Here is the attach the Netlify Function log, after calling the API multiple times:
8:30:33 AM: Duration: 7.92 ms Memory Usage: 96 MB
8:30:36 AM: Duration: 721.67 ms Memory Usage: 96 MB
8:30:39 AM: Duration: 10.96 ms Memory Usage: 96 MB
8:31:33 AM: Duration: 641.21 ms Memory Usage: 96 MB
8:31:36 AM: Duration: 4.93 ms Memory Usage: 96 MB
8:31:46 AM: Duration: 697.44 ms Memory Usage: 96 MB
The long-short-long-short API duration actually synced with the pass/fail situation. It seems to me that the reason of the short duration is because the Netlify function is not being executed fully.
When I run the above sequence, the Youtube (Full) API works fine. The API doesn’t work fine only when the same API (with the same parameter) is being called again. Therefore I am not sure if the problem comes from my code or the behavior (caching?) of the Netlify function.
I added the cache-control and here is my commit and here is the API code. It is re-deployed on Netlify.
But when I rerun Test case 1 above, the duration behavior didn’t change - it is still one long and one short, I would assume that the short duration is caused by Netlify Functions replying using cache.
The problem here is the caching behavior breaks line 12 of my code. In contrast, the original API (code, with the same parameter, would not fail on re-run.
I can confirm that we are not returning a cached response for your function. What you are seeing is a caching issue but rather a cold-start one. The longer requests are likely when a function needs to cold-start and the short requests one to an already spun-up function.
Hmm I tried the API code locally and I don’t see any problem, that is strange.

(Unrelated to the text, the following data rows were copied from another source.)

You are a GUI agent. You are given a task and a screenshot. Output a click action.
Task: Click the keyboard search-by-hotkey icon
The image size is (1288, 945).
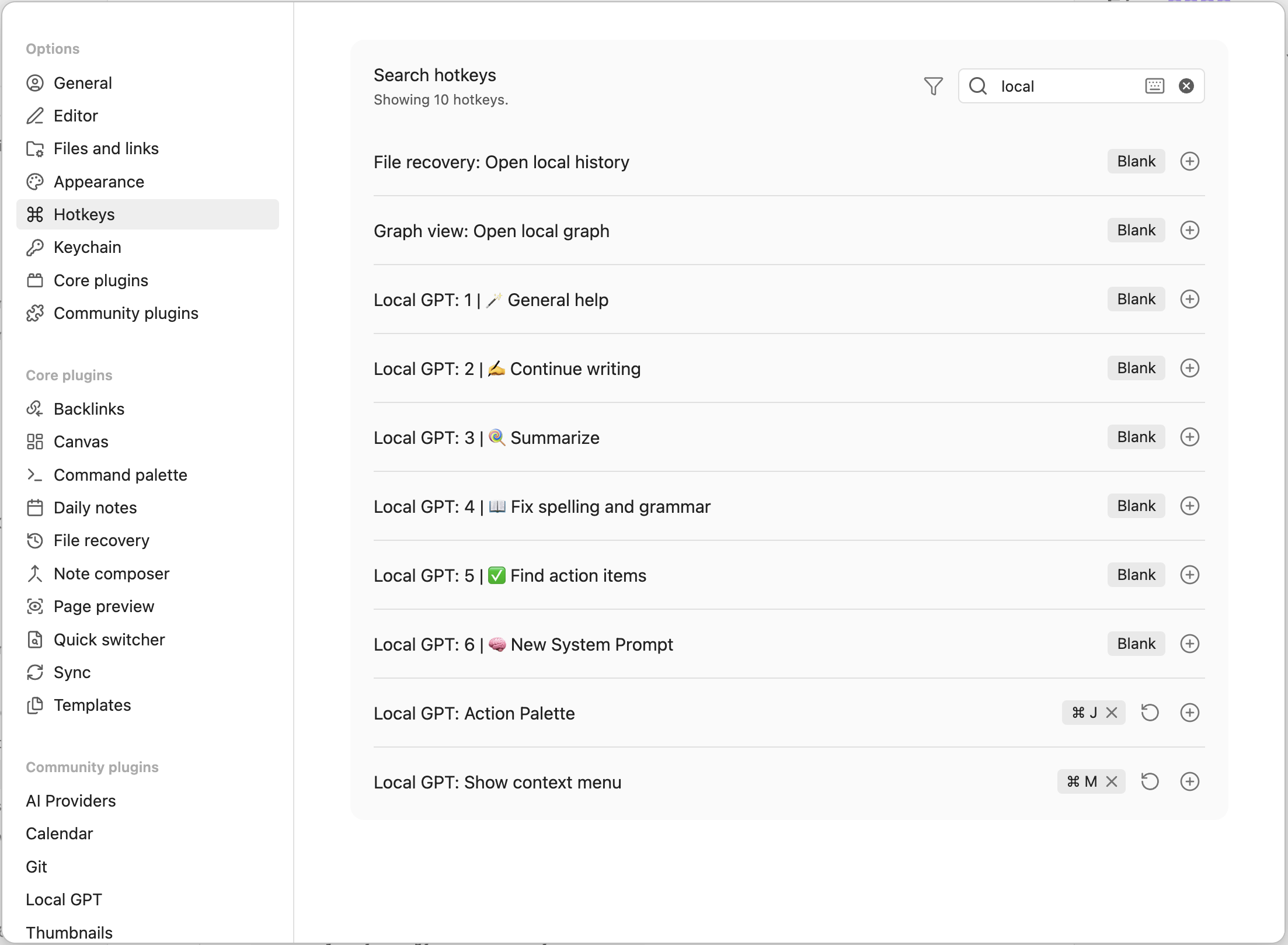(x=1154, y=86)
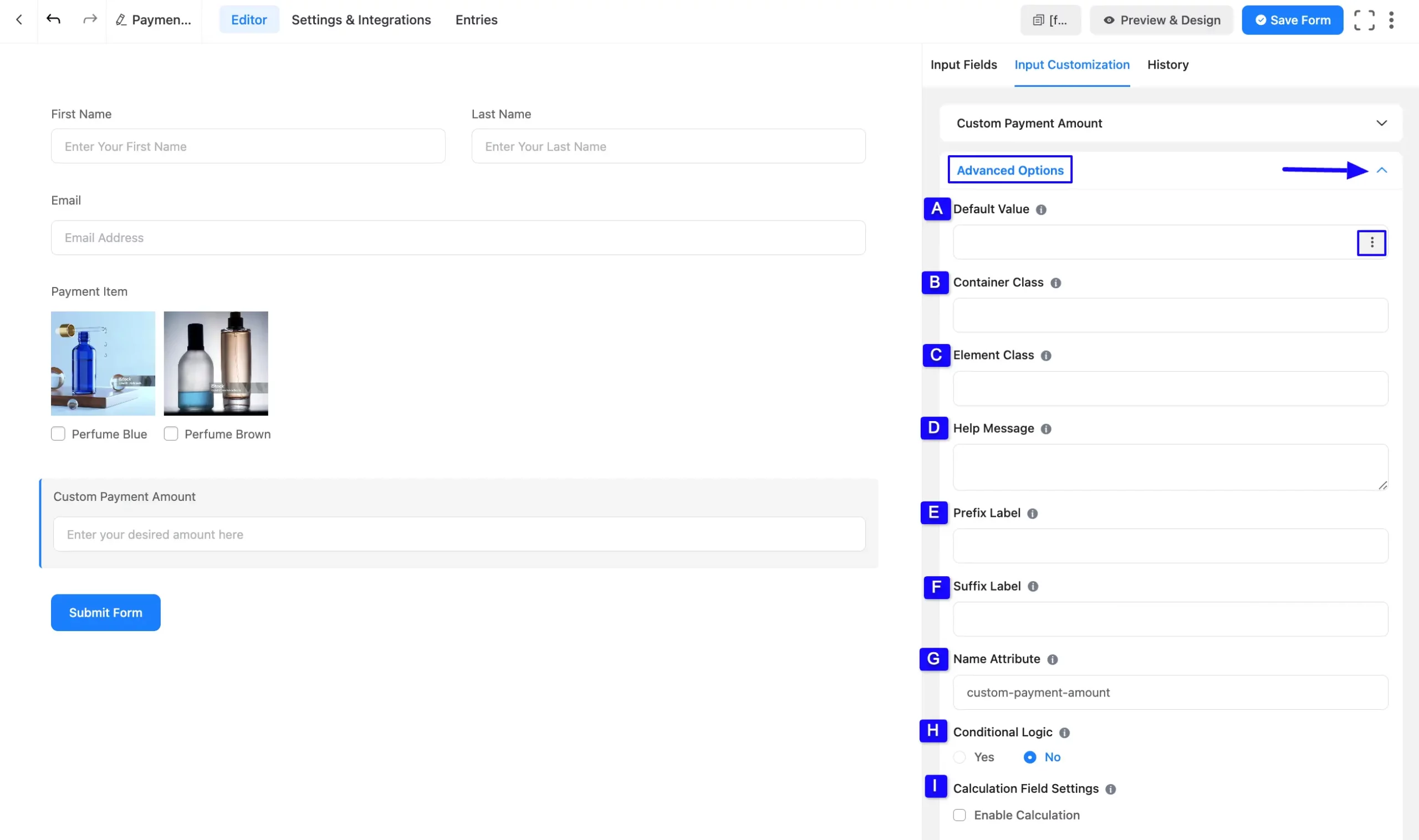The height and width of the screenshot is (840, 1419).
Task: Click the Save Form button
Action: (1292, 20)

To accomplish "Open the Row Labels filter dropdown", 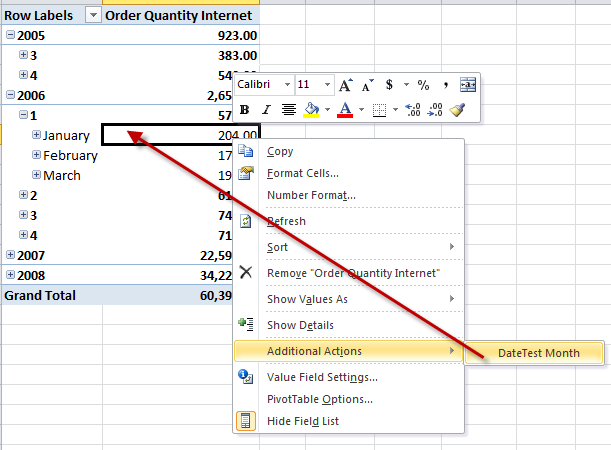I will 93,15.
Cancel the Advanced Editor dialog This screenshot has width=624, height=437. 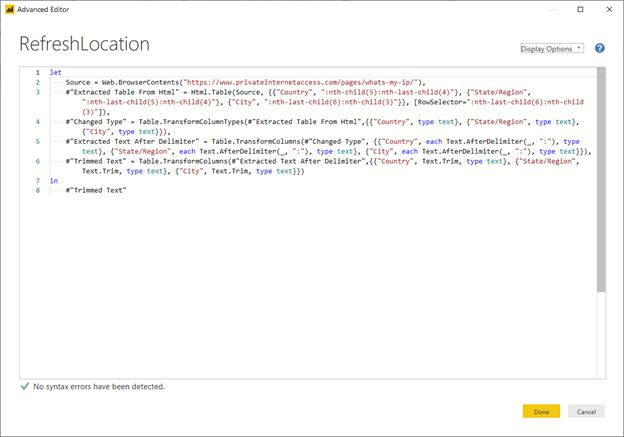pyautogui.click(x=586, y=411)
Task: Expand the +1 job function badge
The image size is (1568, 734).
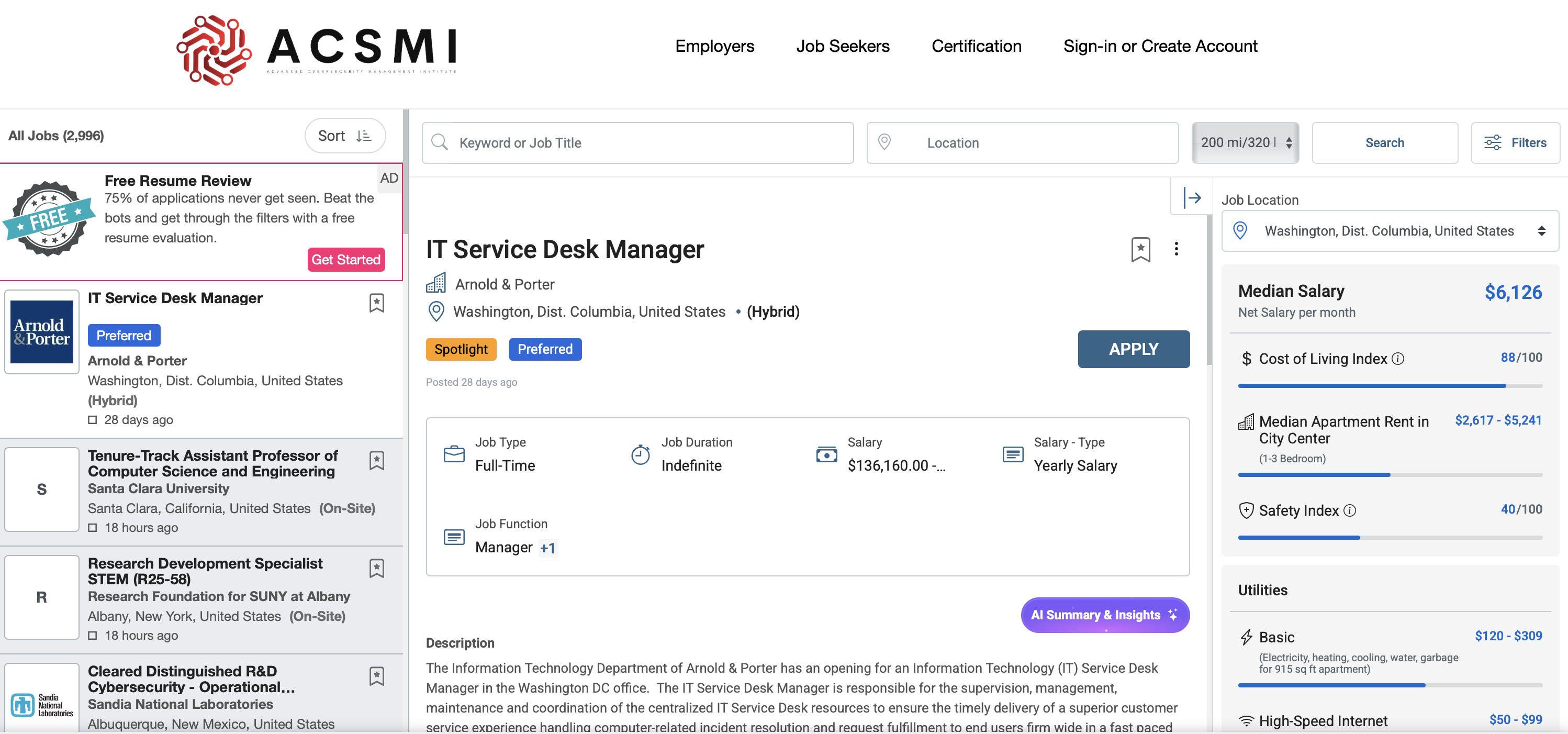Action: [x=547, y=548]
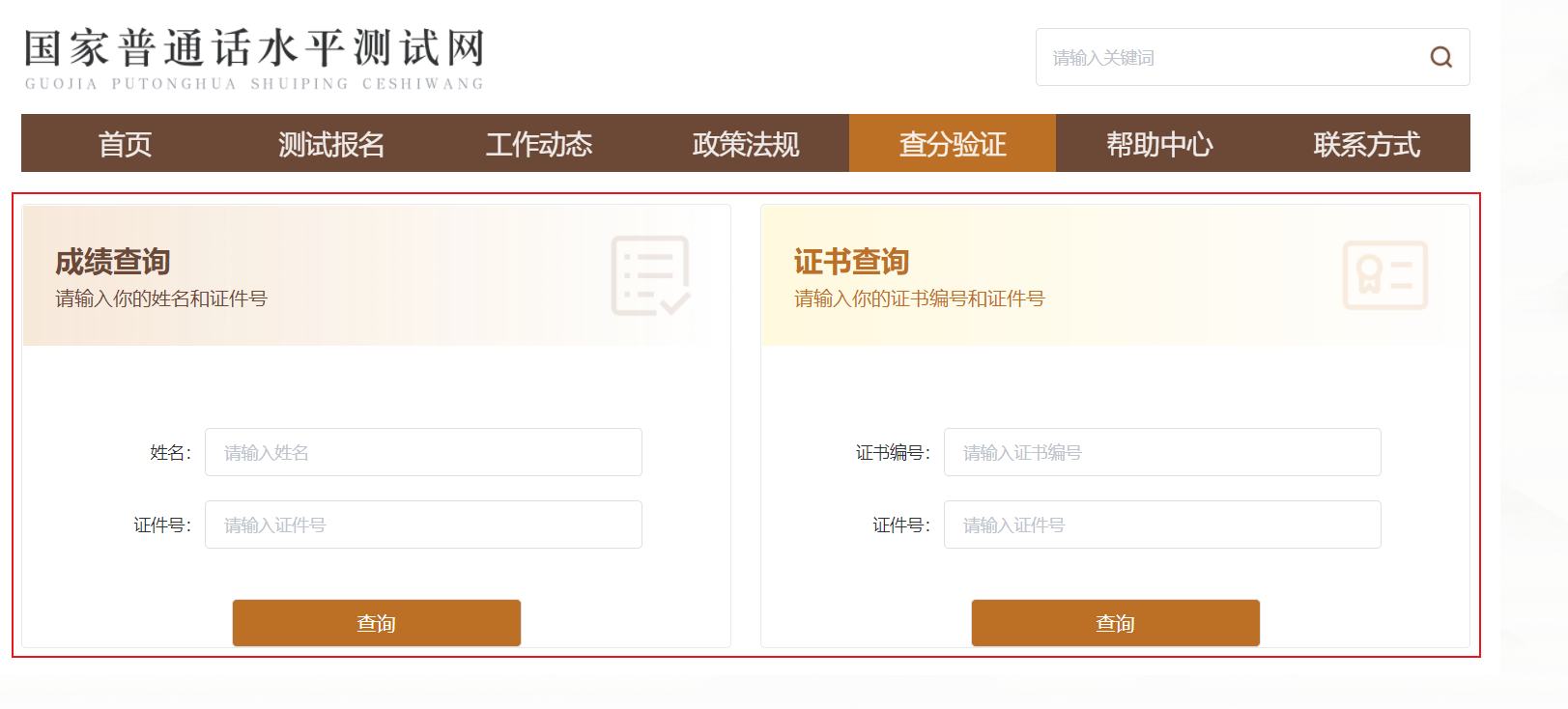Click the search magnifier icon
This screenshot has width=1568, height=709.
pyautogui.click(x=1440, y=57)
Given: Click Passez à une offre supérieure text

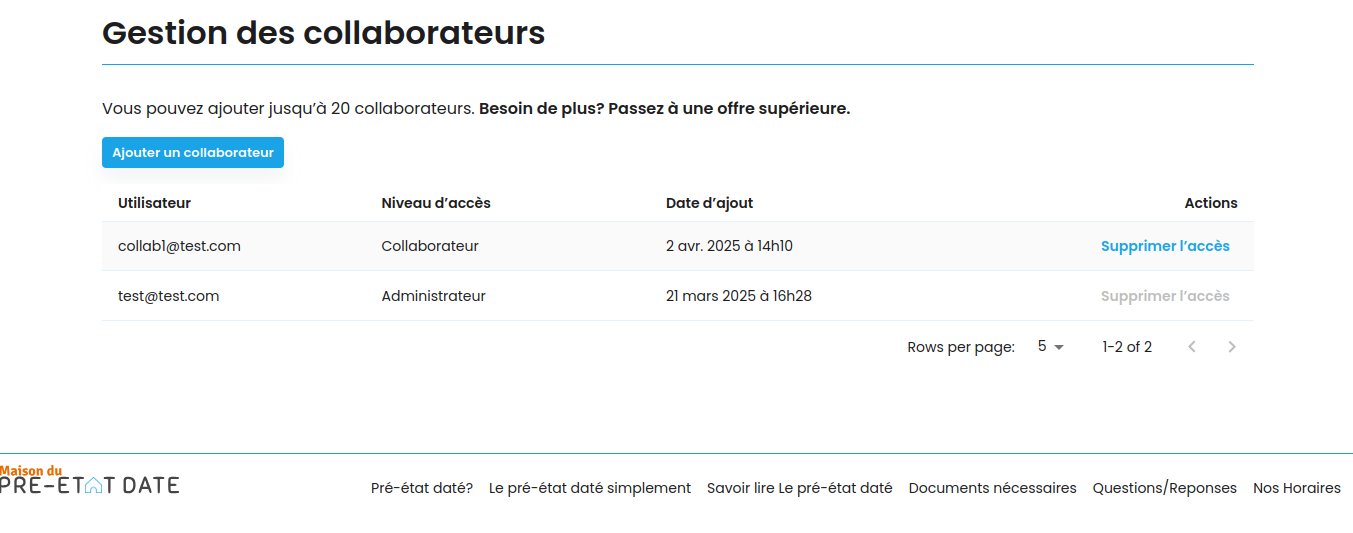Looking at the screenshot, I should click(x=729, y=108).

Still, the API calling duration makes me feel extremely curious. Also if you run the Test Case #2 (if caching is not being observed, then the long short duration behavior should not exist when the API parameter is changed) above, actually there is no issue, also according to the log the duration value keeps flat.
As I mentioned, I’ve reviewed our logs with a colleague and can definitely confirm that we are not responding with a cached response. I believe the issue is directly related to the difference in your API calls. I’m not familiar with that package you are using so I won’t be much help with that.
Testing locally won’t always replicate how things work live, since there are a lot more factors when the function is deployed. Even the Node version could be different. You could try setting the node runtime version of your deployed Netlify function to match what you use locally by following: Build functions | Netlify Docs.